Consignes de l'exercice
1. Énumérez toutes les épidémiologies distinguées dans l'entretien sur la raison.
2. Écrivez la suite de l'entretien sur la raison à partir de sa dernière phrase.

Texte à analyser

Vous avez tout à fait raison. La diffusion du virus s’est accompagnée d’une diffusion de représentations, de fantasmes, de théories du complot… mais aussi d’une multiplication de recherches, d’articles, de débats, de brevets, de pratiques médicales et sociales, de réflexions sur nous-mêmes. La propagation de la science s’opère par des formes de compétition et des filtres d’évaluation qui, quels que soient leurs défauts, tendent à donner un avantage aux meilleures hypothèses. Lorsqu’on passe de la recherche sur les vaccins à leur distribution dans la société, d’autres mécanismes de propagation, économiques et politiques, prennent un rôle dominant. Bref, il y a une épidémiologie du virus, une épidémiologie des idées sur la maladie, de la recherche médicale, de la mise en pratique de cette recherche. Dans chacun de ces cas, pointez le microscope sur la chaîne causale !
Venons-en à votre nouvel ouvrage, L’Énigme de la raison. Vous partez du hiatus qui existe entre la définition de la raison comme le « superpouvoir » de l’humanité et le constat des biais et erreurs qui le rendent défectueux…
Depuis Aristote, la raison est définie comme un pouvoir supérieur qui distingue les humains des autres animaux et leur confère la science, la sagesse, la capacité de vivre ensemble en harmonie. Un pouvoir que les humains détiendraient des dieux ou de Dieu. Mais après Darwin et la découverte de la sélection naturelle, la notion d’un tel superpouvoir d’origine divine n’est plus crédible. La raison est un produit de l’évolution parmi d’autres. Mais c’est aussi une énigme, à double titre. D’une part, si la raison est si avantageuse et d’un usage si général, pourquoi n’a-t-elle évolué que parmi une seule espèce ? D’autre part, qu’est-ce que c’est que cette adaptation si mal adaptée à sa tâche ? La psychologie contemporaine l’a montré : les humains commettent systématiquement des fautes grossières dans des tâches de raisonnement rudimentaires. Vous me direz : elle n’est pas à la hauteur de la tâche qui lui incombe. Aucune adaptation biologique n’est parfaite, mais l’idée d’une adaptation biologique produit de l’évolution qui s’écarterait de l’accomplissement de sa fonction n’a guère de sens. La sélection corrige ou élimine de telles ébauches ratées. Dernière observation : si la raison était vraiment cette faculté qui nous permet de nous approcher de la vérité, elle devrait entraîner une convergence des esprits. Or la raison, dont nous sommes tous dotés, ne nous empêche pas de diverger radicalement. Parfois, elle exacerbe même nos divergences. C’est donc que la raison doit être redéfinie autrement que comme un superpouvoir digne des héros de Marvel…
La psychologie cognitive distingue deux modes de fonctionnement de la pensée : l’un, spontané et intuitif, mais enclin à se laisser gouverner par des biais ; l’autre, réflexif et logique, mais plus coûteux en temps et en énergie. Ce que Daniel Kahneman a formalisé en opposant le « système 1 » et le « système 2 ». Pourquoi cette réponse ne vous satisfait-elle pas ?

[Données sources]
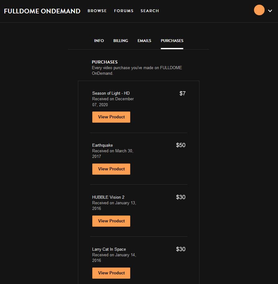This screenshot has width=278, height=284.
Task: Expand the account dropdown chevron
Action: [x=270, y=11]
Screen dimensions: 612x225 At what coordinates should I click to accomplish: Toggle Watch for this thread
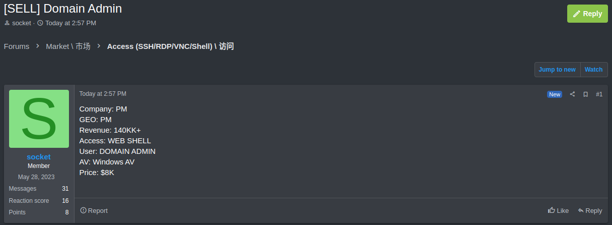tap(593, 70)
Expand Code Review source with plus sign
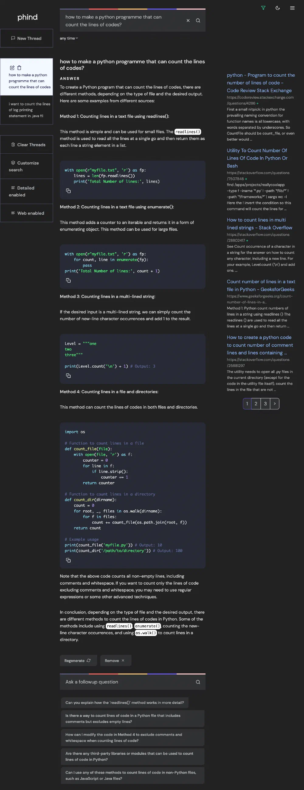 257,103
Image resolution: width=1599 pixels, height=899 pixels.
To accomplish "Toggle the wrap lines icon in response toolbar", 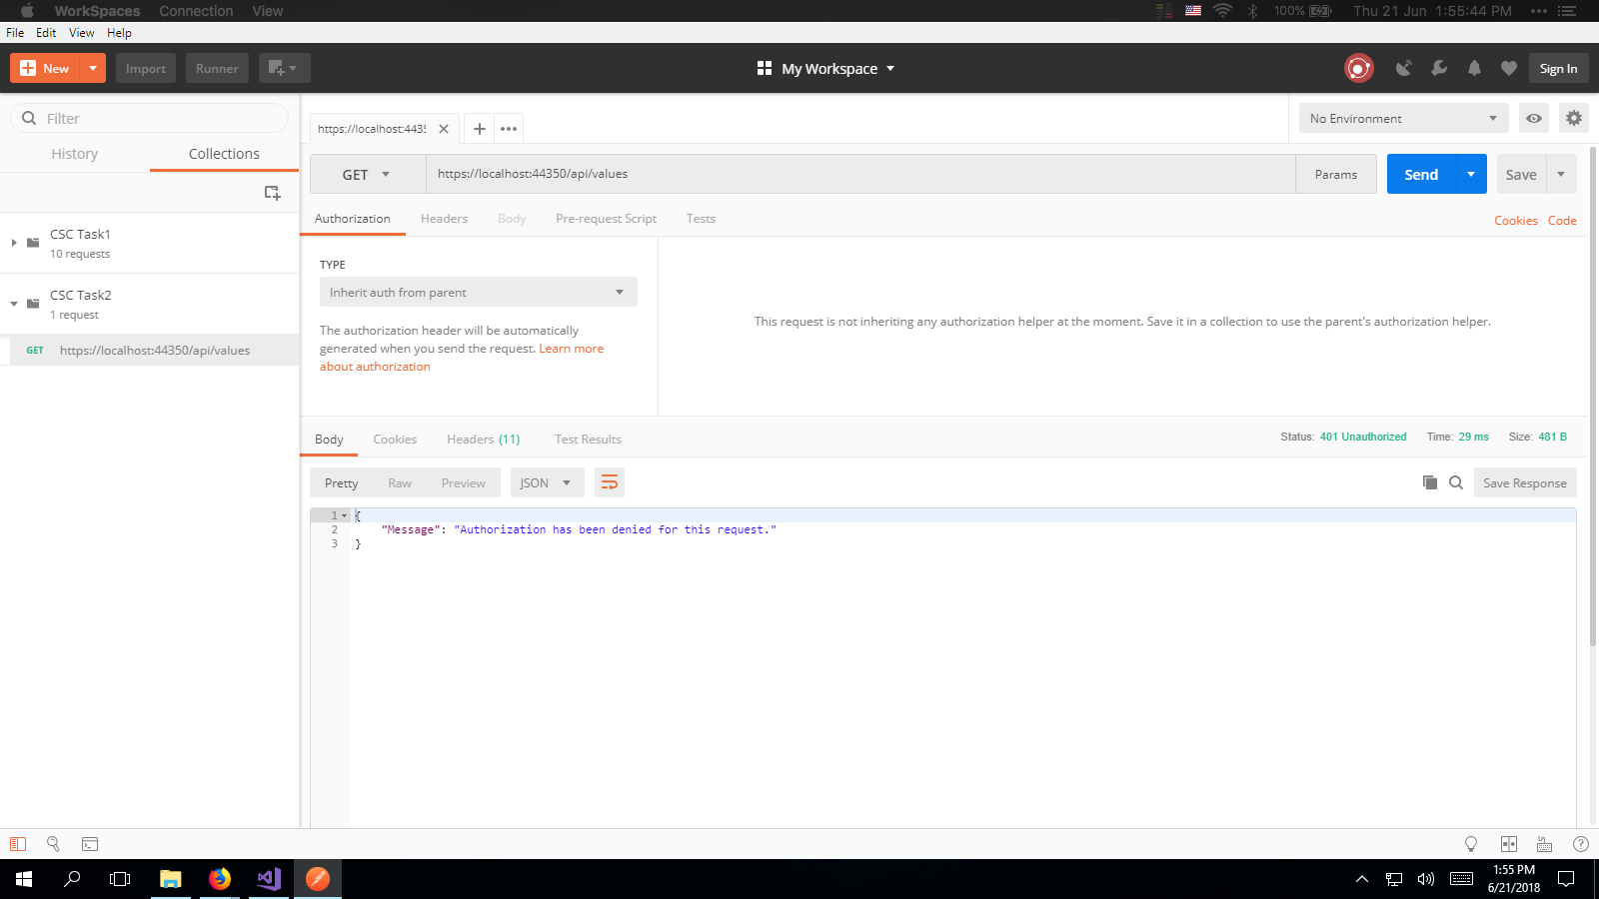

Corrigé
1.
- l'épidémiologie du virus
- l'épidémiologie des idées sur la maladie
- l'épidémiologie de la recherche médicale
- l'épidémiologie de la mise en pratique de cette recherche

2.
Pour une raison simple : quand vous donnez aux gens le temps et la possibilité de raisonner, ils se plantent autant, si ce n’est plus, que quand ils se fondent sur leurs premières intuitions. Dans une célèbre étude, la chercheuse en sciences cognitives Ruth Byrne a montré que le syllogisme le plus simple, le « modus ponens » basé sur l’affirmation de l’antécédent (si P…), pouvait nous induire en erreur. Partons de la prémisse majeure suivante : « Si Marie a un devoir à rendre, alors elle restera à la bibliothèque. » Ajoutons la mineure suivante : « Marie a un devoir à rendre. » Personne n’a de mal à conclure : « Marie restera à la bibliothèque. » Mais Byrne a reformulé le problème. Première prémisse majeure : « Si Marie a un devoir à rendre, alors elle restera à la bibliothèque. » Deuxième prémisse majeure : « Si la bibliothèque reste ouverte, alors Marie restera tard à la bibliothèque. » Enfin, prémisse mineure : « Elle a un devoir à rendre. » D’un point de vue logique, la deuxième prémisse majeure ne devrait rien changer. Et si les participants étaient logiques, ils devraient tirer la même conclusion dans les deux cas. Et pourtant, seuls 38 % le font. Sans doute parce qu’ils ne veulent pas en rester à la lettre des instructions données et veulent tenir compte de la possibilité évoquée dans la seconde prémisse que la bibliothèque soit fermée… ce qui n’est pas irrationnel mais témoigne d’un souci autre que celui de la pure logique. Contrairement à ce que suggère la thèse de Kahneman, le raisonnement « système 2 » est, autant que l’intuition, une source d’erreurs – et même d’erreurs systématiques. En fait, le raisonnement solitaire sert le plus souvent à rationaliser nos intuitions initiales. Si elles sont justes, tout va bien. Si elles sont fausses, le raisonnement les perpétue.
L’« Échiquier d’Adelson ». © DRVous prenez l’exemple de l’illusion d’optique d’Edward Adelson [l’« Échiquier d’Adelson »] : sur l’image d’un damier d’échecs figurent deux cases, A et B, et un cône qui fait de l’ombre au carré B. Alors que les deux carrés sont dessinés avec la même teinte de gris, ils nous apparaissent de couleurs différentes. Parce qu’ils sont perçus par le filtre de l’esprit sur la base de ce qu’ils sont censés représenter (une case « noire » et une case « blanche » du damier). Quelle conclusion en tirez-vous ?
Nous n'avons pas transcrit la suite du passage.